Syslog (and many replacements for syslog) have built-in facilities to forward logging to another syslog server at a different address. You can easily do so by changing the configuration file and appending the address to forward the facility to. For instance, adding this line to:

*.*    @192.168.1.1

...would forward all facilities to the machine at 192.168.1.1, which (hopefully) has the service running. The example I give here is for rsyslog, which is the stock syslog server on Debian, although it should work for many others. Consult the documentation for your implementation of syslog with man syslog and see what it says about "forwarding".

The remote syslog server can be anything you like. There are even products, like Splunk, which happily aggregate these logs into a single view with a web dashboard, search, event-driven notifications, etc. etc. You can see more here: http://www.splunk.com/ If that doesn't meet your needs, you can use something else. There are even syslog servers that will dump to a SQL database!

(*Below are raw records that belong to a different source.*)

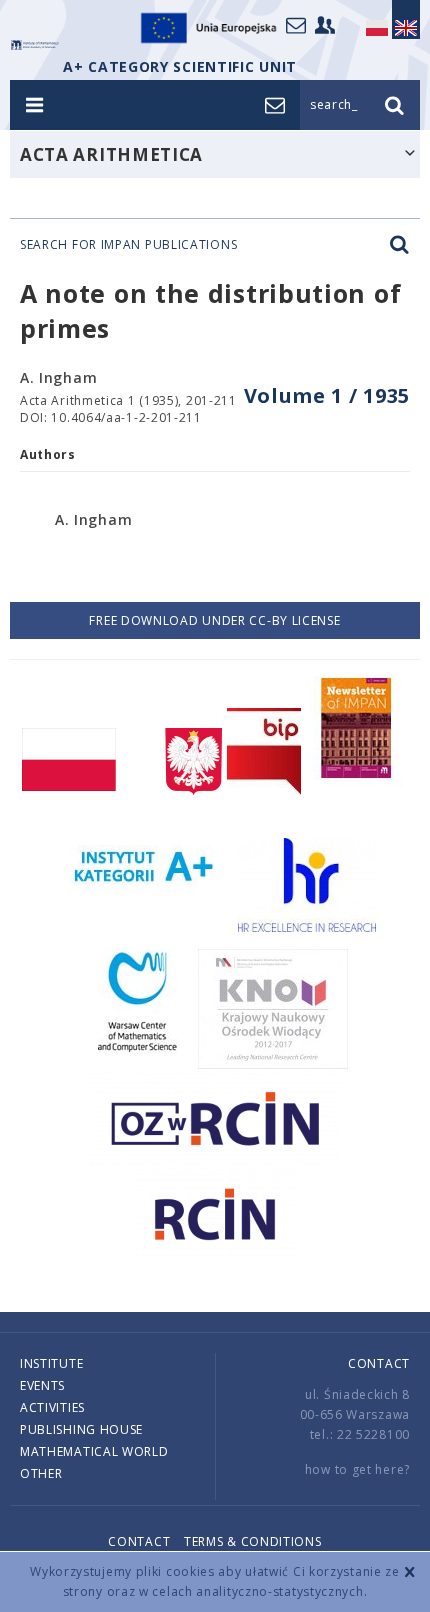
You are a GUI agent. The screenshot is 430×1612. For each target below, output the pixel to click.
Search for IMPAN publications (128, 245)
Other (41, 1473)
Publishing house (81, 1429)
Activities (52, 1407)
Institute (51, 1363)
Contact (379, 1363)
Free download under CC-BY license (214, 620)
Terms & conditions (253, 1541)
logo (35, 45)
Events (42, 1385)
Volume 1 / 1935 (327, 395)
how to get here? (357, 1469)
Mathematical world (94, 1451)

Sure, you could write your own script/program/service to do this for you, but why re-invent the wheel when it's both done for you and already given to you?

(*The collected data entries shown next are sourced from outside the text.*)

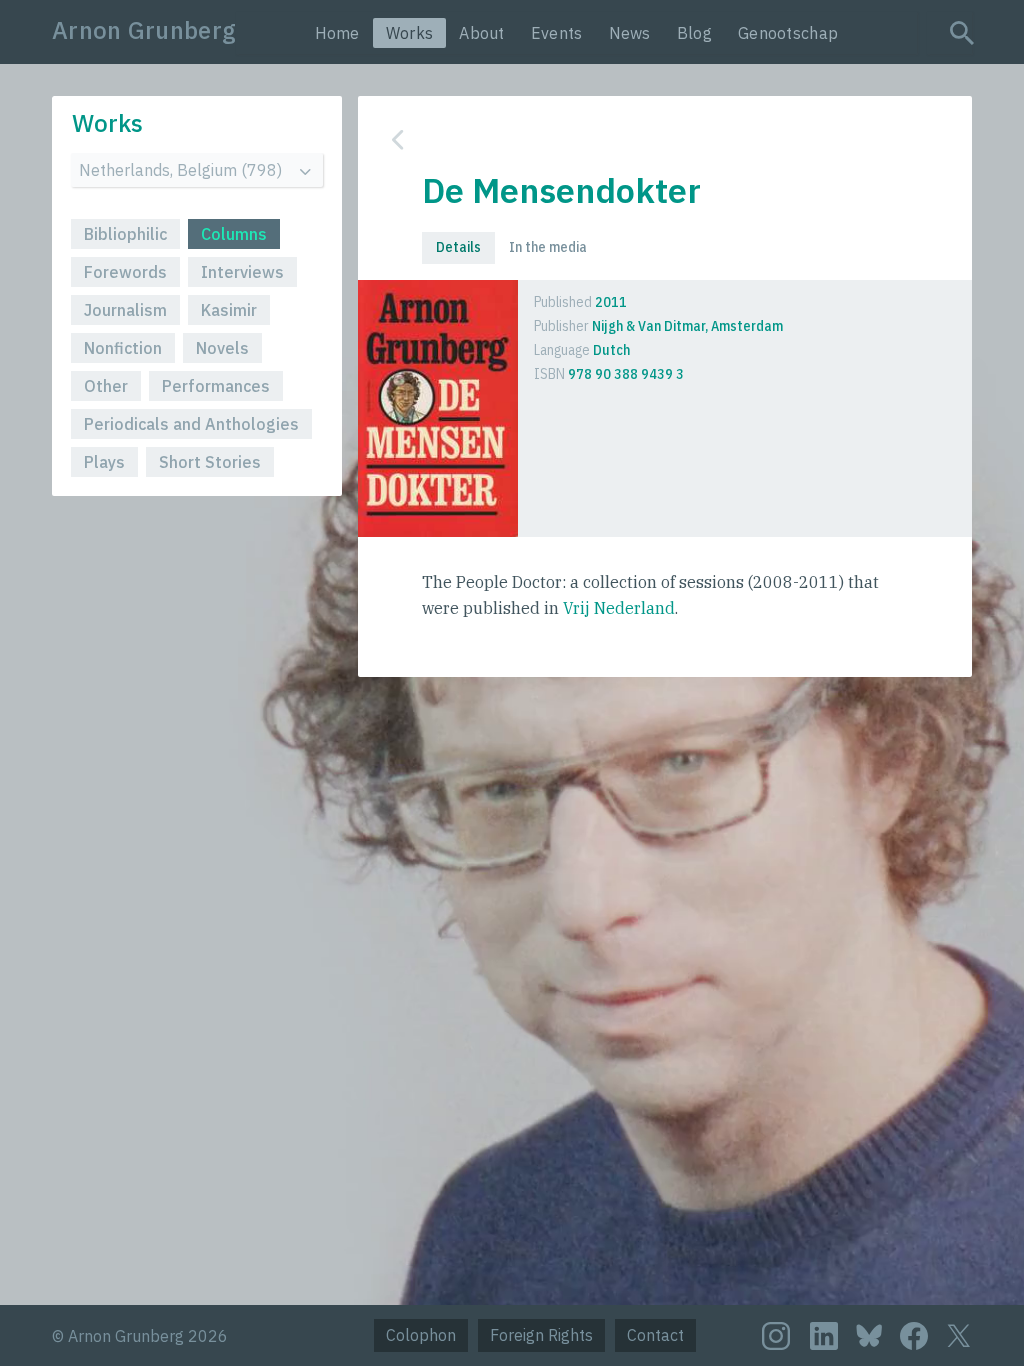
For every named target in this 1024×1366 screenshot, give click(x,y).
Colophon (421, 1335)
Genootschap (788, 33)
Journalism (125, 310)
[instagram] (776, 1336)
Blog (694, 33)
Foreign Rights (541, 1335)
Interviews (242, 272)
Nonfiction (123, 348)
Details (458, 247)
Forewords (125, 272)
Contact (655, 1335)
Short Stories (210, 462)
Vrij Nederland (619, 608)
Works (410, 33)
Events (557, 33)
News (630, 33)
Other (106, 386)
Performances (216, 386)
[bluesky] (869, 1334)
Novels (222, 348)
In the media (548, 247)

Edit: So I went back and re-read the question, and noticed several comments. It sounds like:

  1. you want to aggregate your application logs
  2. you don't have access to root
  3. your application(s) just dump text somewhere
  4. your application(s) doesn't know how to write to the local syslog
  5. you don't have control over your application source code

So let's address each one in sequence:

  1. syslog was meant to aggregate logs together. You can use anything you like, but there is a reason why it's been around for a long time. It's well-tested, well-debugged, well-documented, well-known, and for most *nix platforms nearly universally supported in one flavor or another.
  2. we don't need access to root to set up logging. We only need access to the syslog API. root is not a requirement to write to the syslog; if this were the case, then all of those services that drop privileges would be unable to write diagnostics to the log files.
  3. Re: text dumps, this is normal. however, you should be able to use a subshell to pipe the output of STDERR and STDOUT to a program that calls the syslog API. This isn't rocket science, it's far from being brittle, and it's well documented. In fact, it's one of the reasons that output redirection even exists. A simple command that could be tossed into a single shell script would be:

    ( my-application 2>&1 | my-syslog-shunt ) &

  4. if you have the ability to alter your application's source code, you should write a shunt into it to dump the text output to syslog instead of a plain text file. This shouldn't be too hard; all you do is take the lines you would output, and wrap them with a call. However....

  5. you might not have access to the source code at all, so you can't do this. Which means something like #3 above would work fine.